[INPUT FOR THIS TASK]

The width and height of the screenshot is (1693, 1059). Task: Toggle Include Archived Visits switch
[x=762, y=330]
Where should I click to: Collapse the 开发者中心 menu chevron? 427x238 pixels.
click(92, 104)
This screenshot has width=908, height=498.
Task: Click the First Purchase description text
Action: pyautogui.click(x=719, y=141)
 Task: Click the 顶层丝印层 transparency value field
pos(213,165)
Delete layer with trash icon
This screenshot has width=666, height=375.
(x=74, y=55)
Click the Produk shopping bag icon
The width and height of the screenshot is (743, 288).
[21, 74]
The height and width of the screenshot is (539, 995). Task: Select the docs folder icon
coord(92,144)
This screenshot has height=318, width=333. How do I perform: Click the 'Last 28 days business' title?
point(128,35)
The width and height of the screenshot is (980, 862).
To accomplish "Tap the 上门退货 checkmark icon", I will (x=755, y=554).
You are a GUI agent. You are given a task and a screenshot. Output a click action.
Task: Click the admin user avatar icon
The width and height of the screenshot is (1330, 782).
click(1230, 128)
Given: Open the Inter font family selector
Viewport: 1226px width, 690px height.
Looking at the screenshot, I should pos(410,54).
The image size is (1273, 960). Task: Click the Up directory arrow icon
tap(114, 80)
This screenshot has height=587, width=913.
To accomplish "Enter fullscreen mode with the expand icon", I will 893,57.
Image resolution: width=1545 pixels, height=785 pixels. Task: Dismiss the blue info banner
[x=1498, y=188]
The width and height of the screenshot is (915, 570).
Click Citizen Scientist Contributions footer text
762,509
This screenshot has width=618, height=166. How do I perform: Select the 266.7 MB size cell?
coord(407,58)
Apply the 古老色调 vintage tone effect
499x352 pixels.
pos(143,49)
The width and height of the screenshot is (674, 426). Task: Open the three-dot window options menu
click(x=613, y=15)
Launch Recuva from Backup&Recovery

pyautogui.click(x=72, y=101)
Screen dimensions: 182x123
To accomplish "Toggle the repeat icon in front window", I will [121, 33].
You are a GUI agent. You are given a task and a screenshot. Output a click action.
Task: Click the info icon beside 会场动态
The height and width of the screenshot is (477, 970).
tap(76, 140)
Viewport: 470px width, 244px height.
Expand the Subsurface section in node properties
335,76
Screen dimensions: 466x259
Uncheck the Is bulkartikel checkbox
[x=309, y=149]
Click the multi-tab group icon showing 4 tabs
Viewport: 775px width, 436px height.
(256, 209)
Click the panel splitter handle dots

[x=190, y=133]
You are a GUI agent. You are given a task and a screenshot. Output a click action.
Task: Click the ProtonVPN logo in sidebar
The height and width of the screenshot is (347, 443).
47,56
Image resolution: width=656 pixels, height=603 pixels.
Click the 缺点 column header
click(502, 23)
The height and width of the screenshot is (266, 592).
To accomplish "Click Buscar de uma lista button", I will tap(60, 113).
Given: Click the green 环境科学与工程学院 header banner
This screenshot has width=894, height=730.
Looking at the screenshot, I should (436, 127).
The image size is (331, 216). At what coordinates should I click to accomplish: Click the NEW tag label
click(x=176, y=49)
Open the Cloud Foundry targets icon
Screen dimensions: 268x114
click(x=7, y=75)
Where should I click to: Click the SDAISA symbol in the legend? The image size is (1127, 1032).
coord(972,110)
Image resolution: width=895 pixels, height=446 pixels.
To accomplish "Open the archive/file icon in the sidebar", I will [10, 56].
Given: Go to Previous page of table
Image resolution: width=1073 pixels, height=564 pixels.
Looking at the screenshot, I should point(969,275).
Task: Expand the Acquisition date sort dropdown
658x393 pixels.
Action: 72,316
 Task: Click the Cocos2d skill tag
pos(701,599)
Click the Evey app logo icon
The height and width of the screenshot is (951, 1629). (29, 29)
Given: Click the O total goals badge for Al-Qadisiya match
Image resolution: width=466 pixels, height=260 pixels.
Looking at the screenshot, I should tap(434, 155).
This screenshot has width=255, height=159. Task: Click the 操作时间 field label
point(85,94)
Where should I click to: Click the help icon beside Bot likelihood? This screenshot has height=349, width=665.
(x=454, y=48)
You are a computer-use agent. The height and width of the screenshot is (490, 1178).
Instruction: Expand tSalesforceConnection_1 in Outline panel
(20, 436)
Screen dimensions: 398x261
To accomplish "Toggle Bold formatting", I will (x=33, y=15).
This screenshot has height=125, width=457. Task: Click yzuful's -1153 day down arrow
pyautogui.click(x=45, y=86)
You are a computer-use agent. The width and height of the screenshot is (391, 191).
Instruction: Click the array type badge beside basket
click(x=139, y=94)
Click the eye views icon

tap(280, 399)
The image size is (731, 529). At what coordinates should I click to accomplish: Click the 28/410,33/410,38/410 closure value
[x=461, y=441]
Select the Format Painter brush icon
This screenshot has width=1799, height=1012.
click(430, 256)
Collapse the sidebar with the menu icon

[/INPUT FOR THIS TASK]

Copy every line from the entries that contains the word "computer".

EXPECTED ANSWER:
You are a computer-use agent. The height and width of the screenshot is (490, 1178).
You are a computer-use agent. The width and height of the screenshot is (391, 191).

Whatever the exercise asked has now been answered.